Well, what can I really say about this one? Perhaps I should just let Pope Pius XII, who defined the dogma of the Assumption, speak for himself:
“[We hope that] those who meditate upon the glorious example Mary offers us may be more and more convinced of the value of a human life entirely devoted to carrying out the heavenly Father's will and to bringing good to others. Thus, while the illusory teachings of materialism and the corruption of morals that follows from these teachings threaten to extinguish the light of virtue and to ruin the lives of men by exciting discord among them, in this magnificent way all may see clearly to what a lofty goal our bodies and souls are destined. Finally it is our hope that belief in Mary's bodily Assumption into heaven will make our belief in our own resurrection stronger and render it more effective.” (Munificentissimus Deus, 42)
No, that wasn’t Latin. That was just very complex English (which, as you might have guessed, is a translation from the Latin original). Permit me to venture a further “translation” of this somewhat elaborate yet absolutely essential statement…

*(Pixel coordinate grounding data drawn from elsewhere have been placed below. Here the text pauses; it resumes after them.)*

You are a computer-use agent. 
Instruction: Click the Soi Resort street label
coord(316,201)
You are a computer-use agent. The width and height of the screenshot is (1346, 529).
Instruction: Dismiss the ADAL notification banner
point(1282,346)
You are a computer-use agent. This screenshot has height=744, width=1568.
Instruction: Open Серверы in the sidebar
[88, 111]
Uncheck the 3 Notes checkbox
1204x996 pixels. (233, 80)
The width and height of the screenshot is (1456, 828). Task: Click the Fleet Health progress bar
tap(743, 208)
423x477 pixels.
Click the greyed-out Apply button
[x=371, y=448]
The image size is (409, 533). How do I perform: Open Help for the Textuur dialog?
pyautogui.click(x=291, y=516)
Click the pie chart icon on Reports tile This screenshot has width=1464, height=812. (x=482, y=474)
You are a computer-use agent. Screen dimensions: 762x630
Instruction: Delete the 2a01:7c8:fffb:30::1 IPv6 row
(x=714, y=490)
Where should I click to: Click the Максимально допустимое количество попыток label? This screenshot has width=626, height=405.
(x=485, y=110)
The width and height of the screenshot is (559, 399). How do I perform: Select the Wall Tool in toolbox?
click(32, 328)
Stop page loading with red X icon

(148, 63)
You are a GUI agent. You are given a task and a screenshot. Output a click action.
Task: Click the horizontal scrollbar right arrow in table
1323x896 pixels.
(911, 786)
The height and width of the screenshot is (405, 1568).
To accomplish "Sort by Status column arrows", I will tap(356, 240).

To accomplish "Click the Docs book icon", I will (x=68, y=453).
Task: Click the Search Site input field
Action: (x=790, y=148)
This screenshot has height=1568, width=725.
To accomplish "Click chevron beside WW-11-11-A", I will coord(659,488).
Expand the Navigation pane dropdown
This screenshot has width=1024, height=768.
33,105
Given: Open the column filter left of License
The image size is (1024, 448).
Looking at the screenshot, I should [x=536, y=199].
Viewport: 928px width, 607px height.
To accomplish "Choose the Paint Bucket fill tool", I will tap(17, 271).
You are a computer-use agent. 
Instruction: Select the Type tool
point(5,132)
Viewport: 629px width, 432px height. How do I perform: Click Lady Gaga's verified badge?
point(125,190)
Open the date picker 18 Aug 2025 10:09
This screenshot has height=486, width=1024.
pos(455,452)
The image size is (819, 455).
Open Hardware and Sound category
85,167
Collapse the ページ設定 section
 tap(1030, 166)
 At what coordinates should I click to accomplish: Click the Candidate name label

The Church has always venerated the Blessed Virgin Mary above all the other saints, because it was through her womb that the Lord Jesus was made Incarnate for the salvation of the world. Through Mary’s fiat – “let it be done” – in response to the angel Gabriel on the day of the Annunciation, God’s Will was permitted to come into full force; by the humble, submissive “yes” of a lowly woman, the Almighty chose to send His only Son to live, suffer and die for the sins of all mankind. In a word, Mary’s love for the Lord was enough that she even offered her very life, her being, to bring about the completion of God’s plan for salvation through Christ!
This is precisely what Pope Pius XII intends to point out by his dogmatic proclamation of the Assumption. We can be sure – the Catholic Church as a whole – that Mary must have been assumed, body and soul, into heaven; she was absolutely unblemished, and her whole person was undefiled by sin (as we know through the dogma of the Immaculate Conception). By contemplating this glorious mystery of the faith, as the Holy Father states, we come to more fully realize the Father’s Will for the rest of humanity: we are called to act as Mary did, and to offer our whole being to the Lord. Even in a world that continually downplays the value of humble submissiveness (cf. my post on Christian Humanism), the model of the Blessed Mother is precisely what we need to focus on if we are going to be able to rightly offer our lives, whole and entire, to the Heart of the Father. If we truly focus on the virtue of the Blessed Virgin, someday we too might be humble enough to utter the same as she did at the Annunciation: “Fiat mihi secundum verbum tuum; Let it be done unto me according to your word.”